Why I Did NaNoWriMo
I had always toyed with the idea of writing a novel. I had always written songs, poems and stories but never anything approaching 50K words. Then in a Barnes & Noble I found Chris Baty's book. NO PLOT? NO PROBLEM! That phrase grabbed me and drove me to the NaNoWriMo website.
My first time was 2006. I did not win that year but it was damn close. The story was about a relationship between a man and a woman. It turned out to be a huge flashback attempting to tell their backstories leading up to their present situation. It was probably too ambitious for my first attempt.
I am located in Manhattan.
How I Succeeded
Not winning in 2006 made me more determined to win the next year which I did. I finished a story called "Red Beret." I was fortunate to have a character in mind before I began.
Helping to get me through, in part, are the inspiring emails that NaNoWriMo send out during November from published authors who know what it takes to complete a book.
But the most important thing for me is a routine. I discovered if I wrote at about the same time each day and had bought my large coffee from the deli as a kind of treat, I was able to set off a kind of Pavlovian effect. My writing 'saliva' would begin to flow. My fingers began to pound out on my keyboard.
There are plenty of 'write-ins' that are scheduled by the local NaNoWriMo representative and plenty of writers take advantage of those but for me the solitary style is most helpful.

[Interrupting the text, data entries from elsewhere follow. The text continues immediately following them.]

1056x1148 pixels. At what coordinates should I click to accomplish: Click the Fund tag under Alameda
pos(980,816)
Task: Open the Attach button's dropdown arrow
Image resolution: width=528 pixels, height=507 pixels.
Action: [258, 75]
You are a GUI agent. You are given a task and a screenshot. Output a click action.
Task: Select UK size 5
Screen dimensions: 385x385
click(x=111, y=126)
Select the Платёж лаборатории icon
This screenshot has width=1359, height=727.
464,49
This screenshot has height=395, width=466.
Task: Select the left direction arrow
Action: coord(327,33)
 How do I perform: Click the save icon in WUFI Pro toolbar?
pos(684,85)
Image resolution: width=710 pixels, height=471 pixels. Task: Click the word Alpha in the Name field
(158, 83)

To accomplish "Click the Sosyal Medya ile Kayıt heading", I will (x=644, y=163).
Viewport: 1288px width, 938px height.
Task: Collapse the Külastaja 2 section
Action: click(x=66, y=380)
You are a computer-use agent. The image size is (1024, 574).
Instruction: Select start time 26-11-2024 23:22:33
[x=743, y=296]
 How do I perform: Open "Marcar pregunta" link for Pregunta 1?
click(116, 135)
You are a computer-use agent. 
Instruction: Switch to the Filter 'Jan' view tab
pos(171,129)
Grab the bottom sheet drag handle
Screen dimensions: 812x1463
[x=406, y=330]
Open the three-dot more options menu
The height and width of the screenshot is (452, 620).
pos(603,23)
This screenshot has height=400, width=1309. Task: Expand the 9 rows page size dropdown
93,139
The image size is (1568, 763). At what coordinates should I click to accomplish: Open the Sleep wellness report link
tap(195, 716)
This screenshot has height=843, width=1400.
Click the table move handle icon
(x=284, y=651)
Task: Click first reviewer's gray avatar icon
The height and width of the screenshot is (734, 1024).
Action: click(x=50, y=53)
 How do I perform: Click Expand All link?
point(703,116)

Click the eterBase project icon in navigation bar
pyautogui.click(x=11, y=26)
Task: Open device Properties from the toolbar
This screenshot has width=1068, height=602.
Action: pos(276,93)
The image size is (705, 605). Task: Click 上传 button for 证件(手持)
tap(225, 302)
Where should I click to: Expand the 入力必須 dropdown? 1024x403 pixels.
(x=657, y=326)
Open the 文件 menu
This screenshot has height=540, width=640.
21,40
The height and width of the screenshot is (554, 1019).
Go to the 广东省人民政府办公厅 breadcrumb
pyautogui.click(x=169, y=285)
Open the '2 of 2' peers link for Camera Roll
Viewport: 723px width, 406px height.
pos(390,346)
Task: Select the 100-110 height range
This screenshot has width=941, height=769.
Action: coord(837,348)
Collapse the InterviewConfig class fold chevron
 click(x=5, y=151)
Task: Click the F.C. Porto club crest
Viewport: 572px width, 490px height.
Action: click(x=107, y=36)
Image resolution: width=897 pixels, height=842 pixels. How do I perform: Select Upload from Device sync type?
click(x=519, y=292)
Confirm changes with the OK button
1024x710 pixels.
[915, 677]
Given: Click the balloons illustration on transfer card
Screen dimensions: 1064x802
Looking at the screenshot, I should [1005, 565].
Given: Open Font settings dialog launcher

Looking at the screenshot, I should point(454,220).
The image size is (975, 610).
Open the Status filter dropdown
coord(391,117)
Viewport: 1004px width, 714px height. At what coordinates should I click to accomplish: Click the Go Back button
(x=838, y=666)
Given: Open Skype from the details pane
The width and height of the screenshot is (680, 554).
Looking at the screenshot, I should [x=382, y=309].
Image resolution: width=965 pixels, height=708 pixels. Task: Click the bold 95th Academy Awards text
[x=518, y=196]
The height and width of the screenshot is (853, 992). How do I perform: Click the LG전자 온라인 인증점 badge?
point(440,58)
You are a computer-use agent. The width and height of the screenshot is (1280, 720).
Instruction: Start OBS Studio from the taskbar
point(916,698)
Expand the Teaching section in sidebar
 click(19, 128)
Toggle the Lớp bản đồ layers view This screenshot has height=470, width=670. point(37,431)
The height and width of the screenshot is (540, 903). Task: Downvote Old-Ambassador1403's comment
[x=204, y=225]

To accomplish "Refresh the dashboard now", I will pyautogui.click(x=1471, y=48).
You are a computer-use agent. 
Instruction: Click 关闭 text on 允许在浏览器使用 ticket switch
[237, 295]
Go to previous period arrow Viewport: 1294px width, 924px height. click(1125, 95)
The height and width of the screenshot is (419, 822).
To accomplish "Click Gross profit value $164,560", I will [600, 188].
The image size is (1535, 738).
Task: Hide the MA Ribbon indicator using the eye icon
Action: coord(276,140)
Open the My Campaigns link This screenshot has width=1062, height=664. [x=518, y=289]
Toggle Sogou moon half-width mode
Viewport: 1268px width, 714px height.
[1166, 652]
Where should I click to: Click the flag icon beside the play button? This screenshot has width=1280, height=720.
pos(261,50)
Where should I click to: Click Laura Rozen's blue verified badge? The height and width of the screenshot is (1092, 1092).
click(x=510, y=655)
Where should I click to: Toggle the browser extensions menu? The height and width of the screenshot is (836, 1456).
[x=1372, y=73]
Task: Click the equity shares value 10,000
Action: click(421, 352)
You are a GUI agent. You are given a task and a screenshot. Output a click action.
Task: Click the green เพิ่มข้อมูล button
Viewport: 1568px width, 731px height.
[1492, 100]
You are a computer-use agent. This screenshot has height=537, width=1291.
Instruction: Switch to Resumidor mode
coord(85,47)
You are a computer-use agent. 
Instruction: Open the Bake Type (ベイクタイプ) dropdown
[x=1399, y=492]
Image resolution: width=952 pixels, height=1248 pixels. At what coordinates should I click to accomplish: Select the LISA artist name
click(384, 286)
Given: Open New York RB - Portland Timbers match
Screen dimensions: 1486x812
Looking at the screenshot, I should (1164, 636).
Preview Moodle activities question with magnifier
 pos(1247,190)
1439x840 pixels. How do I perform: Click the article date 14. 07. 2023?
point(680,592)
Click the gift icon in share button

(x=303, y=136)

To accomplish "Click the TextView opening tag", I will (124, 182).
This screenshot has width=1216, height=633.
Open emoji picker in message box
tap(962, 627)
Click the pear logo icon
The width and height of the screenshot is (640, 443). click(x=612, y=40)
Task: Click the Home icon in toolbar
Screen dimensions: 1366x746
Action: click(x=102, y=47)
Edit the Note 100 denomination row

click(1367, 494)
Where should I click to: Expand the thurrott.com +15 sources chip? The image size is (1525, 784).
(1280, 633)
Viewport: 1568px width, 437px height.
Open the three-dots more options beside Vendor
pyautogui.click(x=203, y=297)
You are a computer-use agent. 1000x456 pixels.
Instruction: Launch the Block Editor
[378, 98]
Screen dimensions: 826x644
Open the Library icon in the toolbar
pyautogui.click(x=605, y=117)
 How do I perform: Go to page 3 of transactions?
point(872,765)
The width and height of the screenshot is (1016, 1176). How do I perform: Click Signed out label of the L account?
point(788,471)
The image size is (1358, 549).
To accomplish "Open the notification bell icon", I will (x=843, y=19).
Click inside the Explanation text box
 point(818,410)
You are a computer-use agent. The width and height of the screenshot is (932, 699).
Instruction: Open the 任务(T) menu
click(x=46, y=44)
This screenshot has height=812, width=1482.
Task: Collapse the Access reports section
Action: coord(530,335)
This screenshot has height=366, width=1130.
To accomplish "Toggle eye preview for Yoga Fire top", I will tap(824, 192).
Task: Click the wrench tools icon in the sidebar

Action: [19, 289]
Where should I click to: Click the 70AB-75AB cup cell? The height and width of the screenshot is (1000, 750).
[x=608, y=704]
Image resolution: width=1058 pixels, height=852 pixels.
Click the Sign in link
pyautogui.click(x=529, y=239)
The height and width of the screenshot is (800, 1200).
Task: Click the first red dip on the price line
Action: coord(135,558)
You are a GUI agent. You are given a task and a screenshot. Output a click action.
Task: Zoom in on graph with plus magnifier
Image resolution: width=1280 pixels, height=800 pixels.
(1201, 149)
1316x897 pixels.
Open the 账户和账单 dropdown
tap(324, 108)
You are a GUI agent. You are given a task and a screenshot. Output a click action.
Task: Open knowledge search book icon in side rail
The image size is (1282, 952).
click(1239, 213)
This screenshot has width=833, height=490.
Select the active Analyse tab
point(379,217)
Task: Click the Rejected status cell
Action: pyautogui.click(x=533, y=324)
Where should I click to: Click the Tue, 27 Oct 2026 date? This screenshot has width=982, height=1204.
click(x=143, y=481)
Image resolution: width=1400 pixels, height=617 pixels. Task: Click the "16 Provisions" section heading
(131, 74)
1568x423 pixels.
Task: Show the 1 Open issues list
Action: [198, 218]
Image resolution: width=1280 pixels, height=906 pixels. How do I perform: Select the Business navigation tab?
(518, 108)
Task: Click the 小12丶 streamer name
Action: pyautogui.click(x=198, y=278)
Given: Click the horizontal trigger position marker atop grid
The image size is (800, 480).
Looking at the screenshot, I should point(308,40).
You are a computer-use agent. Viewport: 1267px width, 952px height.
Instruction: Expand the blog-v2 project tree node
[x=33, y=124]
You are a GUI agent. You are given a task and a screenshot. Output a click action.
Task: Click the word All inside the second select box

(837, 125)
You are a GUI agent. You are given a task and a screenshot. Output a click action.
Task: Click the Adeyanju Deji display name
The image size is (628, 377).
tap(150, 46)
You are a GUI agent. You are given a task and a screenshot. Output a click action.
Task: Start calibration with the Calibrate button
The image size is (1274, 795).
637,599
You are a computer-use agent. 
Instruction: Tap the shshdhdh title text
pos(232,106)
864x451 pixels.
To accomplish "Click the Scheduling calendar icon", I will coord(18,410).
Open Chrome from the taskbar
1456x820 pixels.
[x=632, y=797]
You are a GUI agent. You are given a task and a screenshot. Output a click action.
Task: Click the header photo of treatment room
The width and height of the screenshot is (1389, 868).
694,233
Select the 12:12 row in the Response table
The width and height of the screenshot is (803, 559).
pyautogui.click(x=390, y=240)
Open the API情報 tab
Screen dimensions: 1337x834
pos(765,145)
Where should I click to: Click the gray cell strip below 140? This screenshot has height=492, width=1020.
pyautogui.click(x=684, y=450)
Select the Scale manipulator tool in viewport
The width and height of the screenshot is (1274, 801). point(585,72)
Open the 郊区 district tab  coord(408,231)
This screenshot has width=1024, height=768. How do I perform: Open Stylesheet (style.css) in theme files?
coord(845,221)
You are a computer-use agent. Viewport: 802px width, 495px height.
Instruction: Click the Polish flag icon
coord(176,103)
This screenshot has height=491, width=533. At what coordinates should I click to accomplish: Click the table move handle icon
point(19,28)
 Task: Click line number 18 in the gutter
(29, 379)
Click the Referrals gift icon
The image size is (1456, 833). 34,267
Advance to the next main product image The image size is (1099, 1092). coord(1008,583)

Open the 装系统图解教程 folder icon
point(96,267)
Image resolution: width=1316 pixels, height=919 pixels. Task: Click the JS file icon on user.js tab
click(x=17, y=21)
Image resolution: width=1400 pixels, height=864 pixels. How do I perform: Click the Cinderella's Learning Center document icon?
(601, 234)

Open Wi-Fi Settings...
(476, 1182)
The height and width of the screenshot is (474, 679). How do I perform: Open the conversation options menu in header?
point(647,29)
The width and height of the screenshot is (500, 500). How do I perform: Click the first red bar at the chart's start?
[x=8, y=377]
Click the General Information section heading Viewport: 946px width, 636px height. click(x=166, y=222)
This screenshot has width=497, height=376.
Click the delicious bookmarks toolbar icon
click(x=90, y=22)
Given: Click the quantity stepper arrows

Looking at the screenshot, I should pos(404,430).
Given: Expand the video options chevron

In 2008 I attempted an experiment; something I called 'The Movement.' I knew how to be disciplined and I did write many thousands of words but never reached the magic number. The experiment was to just write, push myself, but my characters never fully developed. i never had an overall character idea in mind even though some story did develop there were too many directions in which i splintered off.
Last year, 2009, I won again. With me I have learned that I need to have some clear idea of my protagonist. After one false start I discovered him. Then I used my routine of time and coffee to reach my goal. This book is called "Writing With Wine.' I am more or less in the middle of my second draft at the moment. Which I am discovering is even more of a challenge than the first draft.
Tips & tricks
- Attempt to discover one clear idea
- Use the NaNoWriMo site for inspiration and commiseration
- Discover what routines and treats work for you
- Dump your inner editor (that's advice from Chris Baty himself, that voice inside that constantly harps at you saying things like: this sucks, you're a horrible writer, stop wasting your time, give up, etc. etc.)
- If you're not already doing this acquire more novels, many more novels and read, read, read.
- Don't hesitate to do research on whatever matters might require it. This is time very well spent.